Local elementary school districts, if they've had any growth, haven't seen it at the same levels as the high school district.
Panama-Buena Vista Union School District, which opened Highgate Elementary this year to accommodate population growth, dipped about 3 percent during the pandemic. But it's just about recovered: It currently has 18,836 students enrolled, which is just 50 students shy of where it was before the pandemic, according to Jennifer Irvin, assistant superintendent educational services.
The story is different at Bakersfield City and Greenfield Union school districts.
BCSD lost the most students during the pandemic. Its enrollment declined about 6 percent.

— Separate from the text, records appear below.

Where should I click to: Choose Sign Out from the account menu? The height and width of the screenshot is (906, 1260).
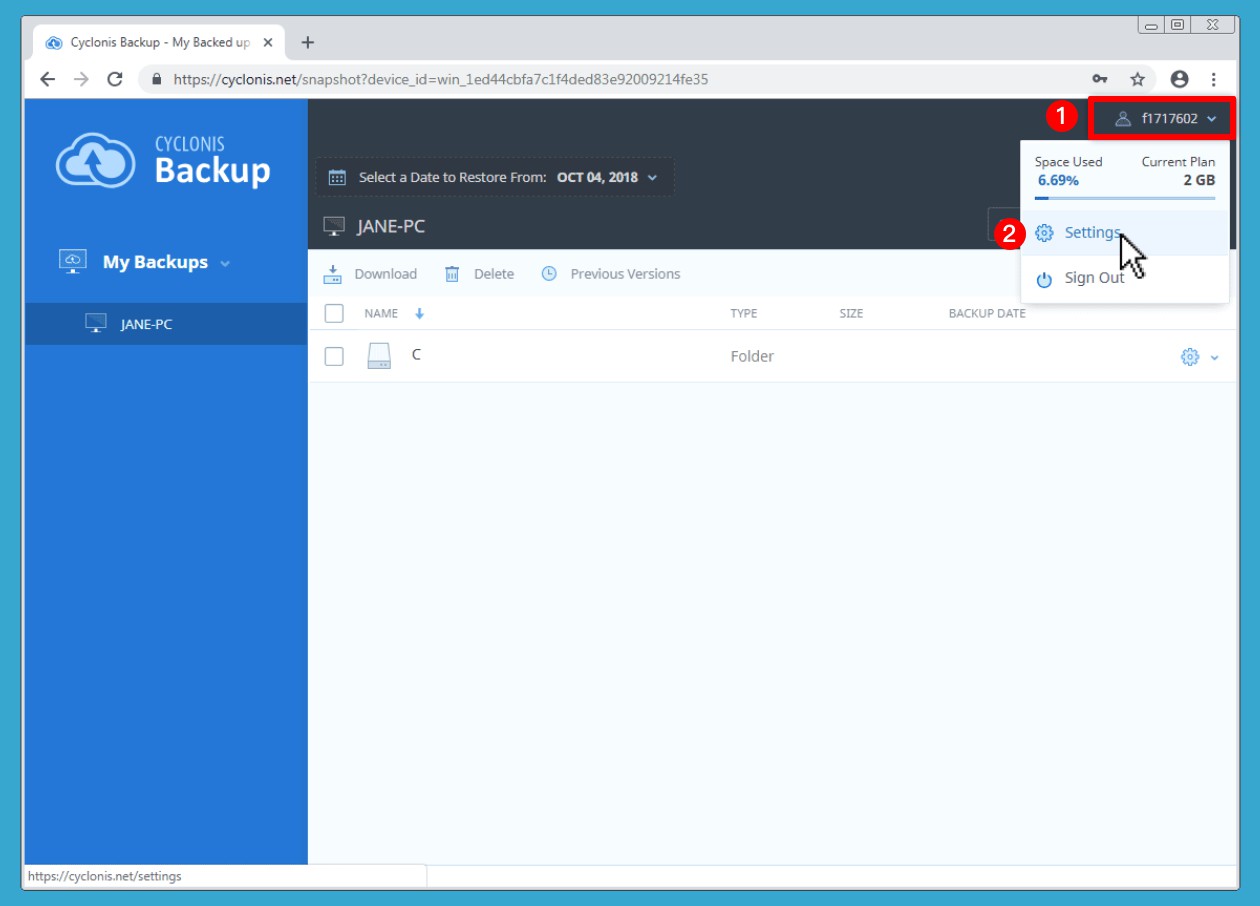(1093, 278)
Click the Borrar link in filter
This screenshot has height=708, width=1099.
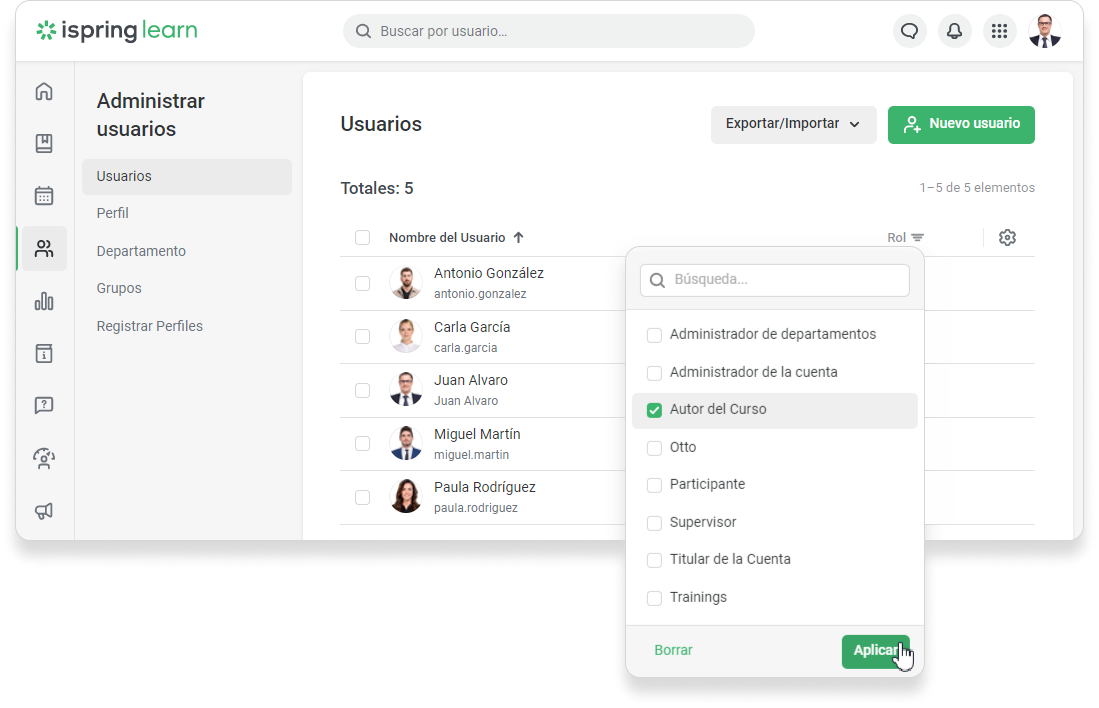673,650
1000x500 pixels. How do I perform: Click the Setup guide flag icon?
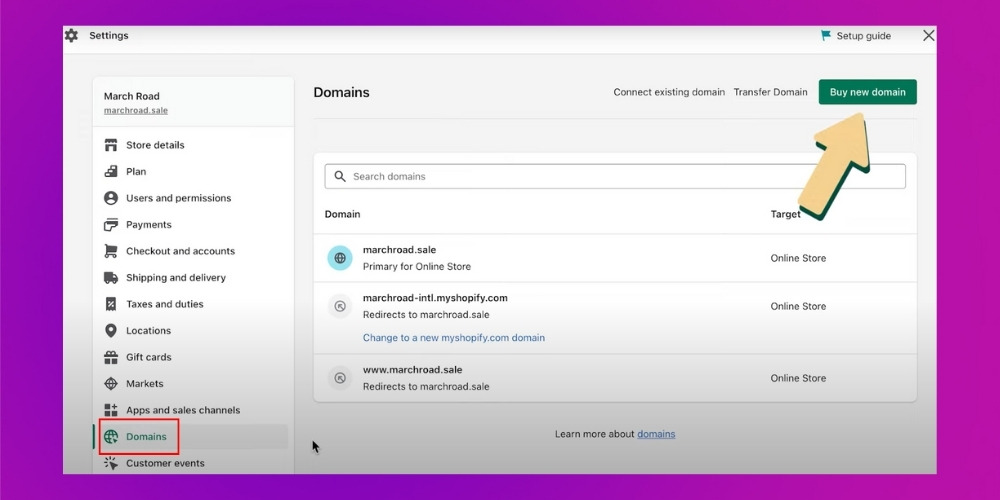pos(825,36)
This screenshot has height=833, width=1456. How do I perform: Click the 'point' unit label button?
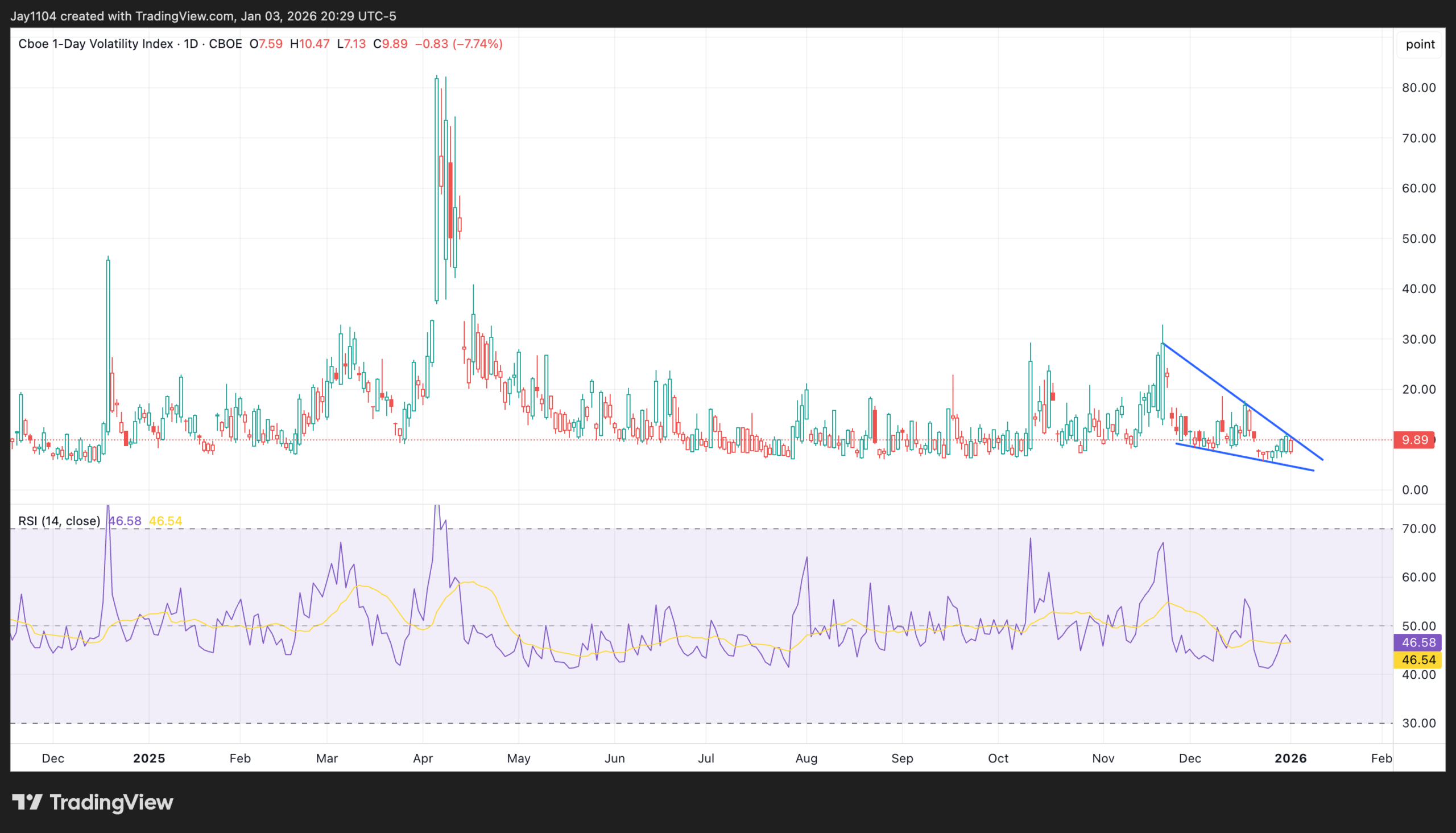point(1420,44)
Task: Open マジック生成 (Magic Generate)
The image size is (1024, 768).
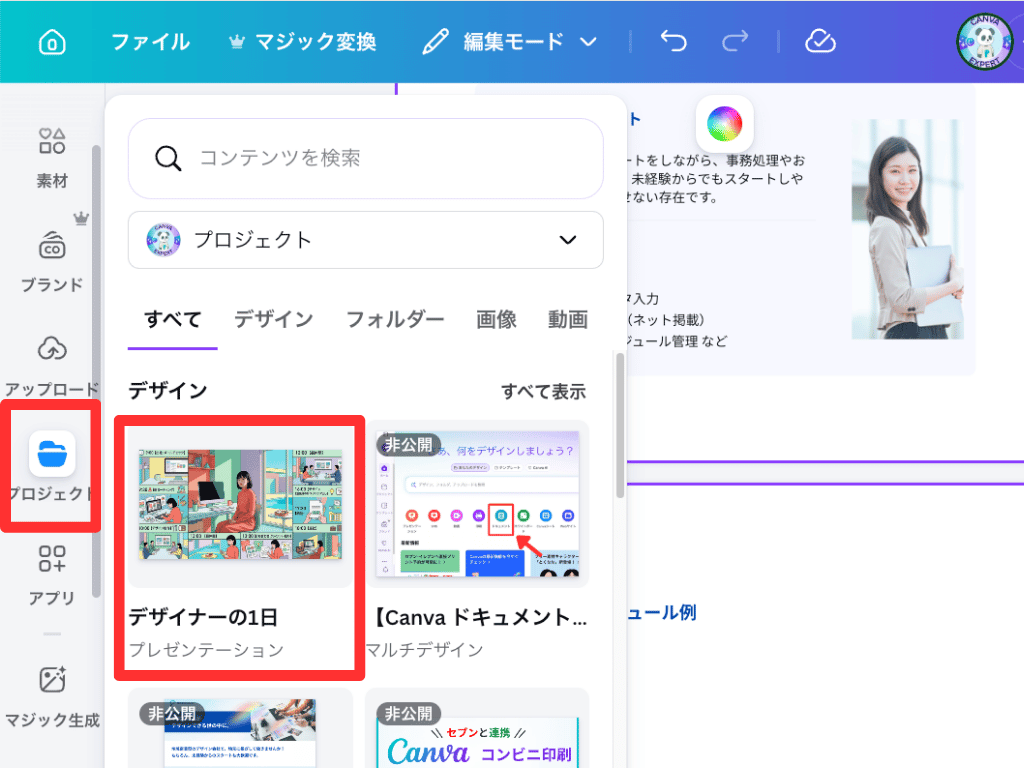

"We believe the enrollment decline is related to concern over sending students to school amidst a pandemic," wrote district spokeswoman Tabatha Mills.
This year it has regained some of those students. But with 29,284 students, it's still down about 1,500 from 2019-20. That's a 4.9 percent dip.
Greenfield Union has lost 110 students since last year. Superintendent Ramón Hendrix reports having 9,254 students enrolled, a roughly 4 percent decline from 2019-20.